Keys of a custom property array

Björnke von Gierke bvg at mac.com
Mon Mar 4 09:16:38 EST 2013


URL is not a function. The reason why it's very often used with parentheses is because of evaluation ordering being unhelpful. There used to be a little popup in the old 1.1.1 documentation that explained operator order, and included containers and keywords.

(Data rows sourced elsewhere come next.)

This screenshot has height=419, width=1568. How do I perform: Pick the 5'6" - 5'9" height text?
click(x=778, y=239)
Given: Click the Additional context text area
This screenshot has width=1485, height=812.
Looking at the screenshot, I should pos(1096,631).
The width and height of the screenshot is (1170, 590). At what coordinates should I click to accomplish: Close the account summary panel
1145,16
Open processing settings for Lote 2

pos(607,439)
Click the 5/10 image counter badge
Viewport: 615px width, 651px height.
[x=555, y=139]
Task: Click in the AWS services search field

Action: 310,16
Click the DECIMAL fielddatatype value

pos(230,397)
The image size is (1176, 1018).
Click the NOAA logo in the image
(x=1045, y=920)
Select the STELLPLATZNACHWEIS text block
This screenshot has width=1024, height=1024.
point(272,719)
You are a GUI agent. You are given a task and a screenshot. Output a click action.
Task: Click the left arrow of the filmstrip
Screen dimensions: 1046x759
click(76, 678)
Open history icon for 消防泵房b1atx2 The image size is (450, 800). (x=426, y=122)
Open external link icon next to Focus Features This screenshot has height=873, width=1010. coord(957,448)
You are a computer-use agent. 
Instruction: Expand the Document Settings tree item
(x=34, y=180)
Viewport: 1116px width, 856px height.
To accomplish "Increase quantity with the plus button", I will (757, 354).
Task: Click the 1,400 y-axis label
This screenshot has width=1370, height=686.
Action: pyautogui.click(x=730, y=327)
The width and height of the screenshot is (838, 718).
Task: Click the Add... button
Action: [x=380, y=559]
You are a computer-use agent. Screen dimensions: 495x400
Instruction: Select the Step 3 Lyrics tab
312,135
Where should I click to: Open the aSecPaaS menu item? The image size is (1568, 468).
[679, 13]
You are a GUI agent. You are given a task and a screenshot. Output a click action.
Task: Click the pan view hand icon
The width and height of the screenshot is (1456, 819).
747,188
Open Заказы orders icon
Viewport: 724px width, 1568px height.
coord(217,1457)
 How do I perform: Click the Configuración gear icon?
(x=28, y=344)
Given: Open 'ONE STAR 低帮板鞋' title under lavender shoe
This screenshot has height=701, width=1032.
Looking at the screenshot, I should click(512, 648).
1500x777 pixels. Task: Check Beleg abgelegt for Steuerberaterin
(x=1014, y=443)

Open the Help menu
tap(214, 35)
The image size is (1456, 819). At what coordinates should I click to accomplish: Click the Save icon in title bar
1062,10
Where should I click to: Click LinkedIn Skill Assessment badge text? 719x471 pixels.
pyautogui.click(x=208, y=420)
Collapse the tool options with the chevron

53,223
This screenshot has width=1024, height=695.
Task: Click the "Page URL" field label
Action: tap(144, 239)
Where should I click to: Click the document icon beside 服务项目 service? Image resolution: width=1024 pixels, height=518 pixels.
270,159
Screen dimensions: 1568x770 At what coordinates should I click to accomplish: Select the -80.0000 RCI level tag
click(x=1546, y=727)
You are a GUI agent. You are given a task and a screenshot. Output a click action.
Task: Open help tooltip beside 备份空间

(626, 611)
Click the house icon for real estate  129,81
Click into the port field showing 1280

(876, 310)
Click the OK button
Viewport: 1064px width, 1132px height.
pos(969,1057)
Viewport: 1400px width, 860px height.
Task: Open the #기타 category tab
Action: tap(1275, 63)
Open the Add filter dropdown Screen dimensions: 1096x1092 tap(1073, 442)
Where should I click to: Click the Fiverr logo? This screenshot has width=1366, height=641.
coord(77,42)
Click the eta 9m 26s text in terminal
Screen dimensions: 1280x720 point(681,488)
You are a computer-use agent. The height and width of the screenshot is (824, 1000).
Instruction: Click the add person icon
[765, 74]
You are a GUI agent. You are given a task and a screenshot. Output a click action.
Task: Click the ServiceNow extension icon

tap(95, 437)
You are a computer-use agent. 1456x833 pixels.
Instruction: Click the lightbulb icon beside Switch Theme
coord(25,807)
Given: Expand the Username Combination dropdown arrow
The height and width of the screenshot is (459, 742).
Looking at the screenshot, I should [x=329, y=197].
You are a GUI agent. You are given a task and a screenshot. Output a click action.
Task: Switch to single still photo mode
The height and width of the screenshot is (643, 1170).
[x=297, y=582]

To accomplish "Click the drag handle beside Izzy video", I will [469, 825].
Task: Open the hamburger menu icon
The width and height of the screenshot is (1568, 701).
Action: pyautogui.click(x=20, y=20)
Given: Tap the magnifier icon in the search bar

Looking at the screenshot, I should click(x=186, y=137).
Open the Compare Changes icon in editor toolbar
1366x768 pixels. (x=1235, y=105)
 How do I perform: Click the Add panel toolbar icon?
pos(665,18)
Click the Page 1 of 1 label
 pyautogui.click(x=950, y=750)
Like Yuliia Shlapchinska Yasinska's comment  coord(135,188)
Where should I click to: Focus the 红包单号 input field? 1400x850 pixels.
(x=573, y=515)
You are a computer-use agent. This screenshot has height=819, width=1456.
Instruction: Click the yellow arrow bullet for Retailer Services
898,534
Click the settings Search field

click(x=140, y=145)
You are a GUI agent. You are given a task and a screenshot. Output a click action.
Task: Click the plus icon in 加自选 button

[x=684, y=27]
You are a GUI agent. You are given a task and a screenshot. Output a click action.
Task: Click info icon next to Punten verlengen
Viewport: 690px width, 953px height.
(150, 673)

Consider these two statement:

put URL "file:" & it && "connected to host." into myVariable
put it & URL "file:" & "blah.txt" into myVariable

both will fail, because the url keyword come after & in the operator order (correct ordering is enforced in the commented versions with the help of parentheses). For completeness sake, here how those two lines would work:

put URL ("file:" & it) && "connected to host." into myVariable
put it & URL ("file:" & "blah.txt") into myVariable

As a reference here a more widely known example of that same problem:

put (1 + 3) * 2 -- results in 8
put 1 + 3 * 2 -- results in 7

Now of course LiveCode does it wrong. It should treat URL as the beginning of a container, until the end of the string supplied, and not put URL into the operation order at all. That way both of the above "wrong" examples would work. However there'd be problem in such a theoretical case with a statement like this:

put URL "file:" & "fake.txt" && "If empty, please check your file privileges." 
-- result would theoretically be: this file does not exist: "fake.txt If empty, please check your file privileges."


Maybe using URL like a function could actually help with peoples confusion, by making the parenthesis mandatory. But again, there'd be problems with lines like this (the weirdness of the statement also freaks me out):

 put the URL of "http://blah.com" & "is the result"


TL;dr: URL is a container, the parenthesis help with operator order, this is not going to be fixed because there's no win-win solution.

On 04.03.2013, at 07:11, J. Landman Gay wrote:

> On 3/3/13 9:37 PM, Monte Goulding wrote:
>> 
>> On 04/03/2013, at 2:21 PM, Mark Wieder wrote:
>> 
>>>> If you're in the right folder you can:
>>>> put url "file:index.html" into tHTML
>>> 
>>> Yes, but that's one of those cases where LC "helps" you along even
>>> though you're doing wrong.
>> 
>> I don't think so... It's documented as a keyword not a function.
> 
> When "URL" was introduced into the language, it was defined as a "container". Sort of like a field or a variable. I've never thought of it as a function, but the engine might treat it that way.